* **WORK TASK**:
Find each line of the entries with the string "agent", please, and copy it.
=== Begin Enclosure ===
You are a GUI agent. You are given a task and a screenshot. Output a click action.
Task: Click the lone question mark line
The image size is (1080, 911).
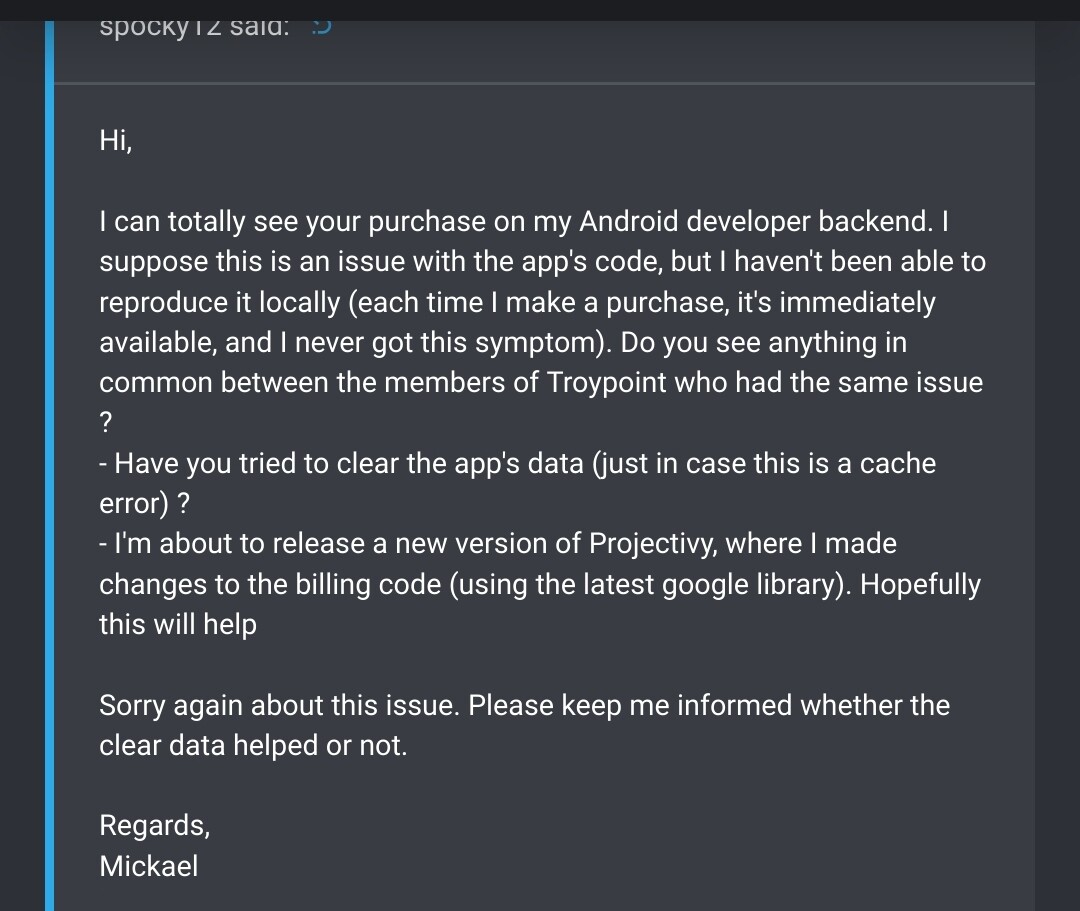(105, 423)
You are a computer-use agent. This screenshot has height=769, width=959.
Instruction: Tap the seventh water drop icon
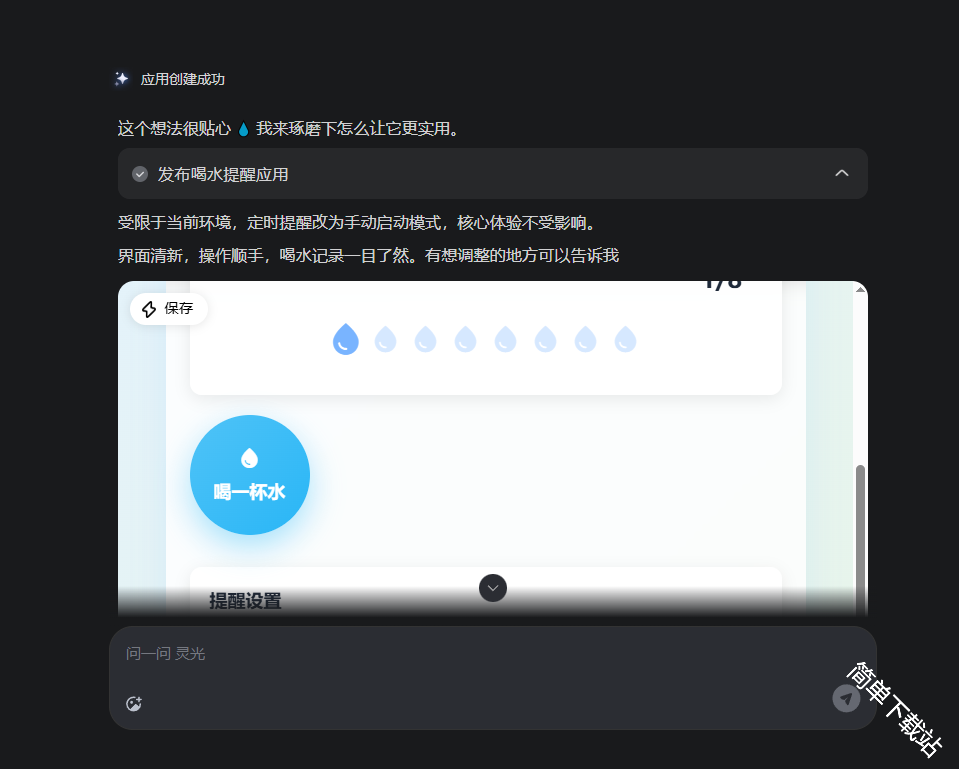pos(585,340)
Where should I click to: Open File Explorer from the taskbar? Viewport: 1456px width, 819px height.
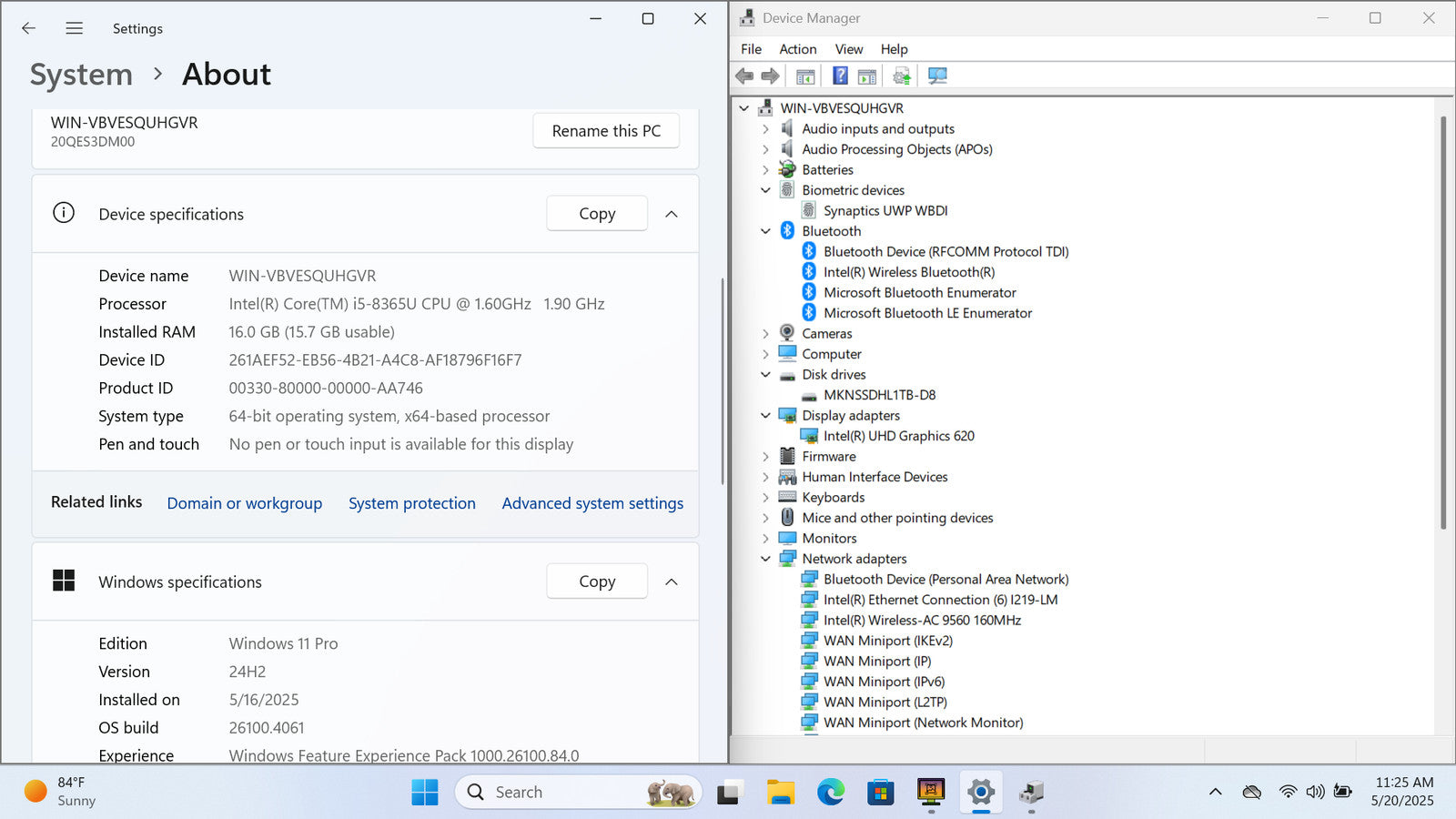pos(780,792)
=== End Enclosure ===
* **EXERCISE ANSWER**:
You are a GUI agent. You are given a task and a screenshot. Output a click action.
You are a computer-use agent. This screenshot has height=769, width=959.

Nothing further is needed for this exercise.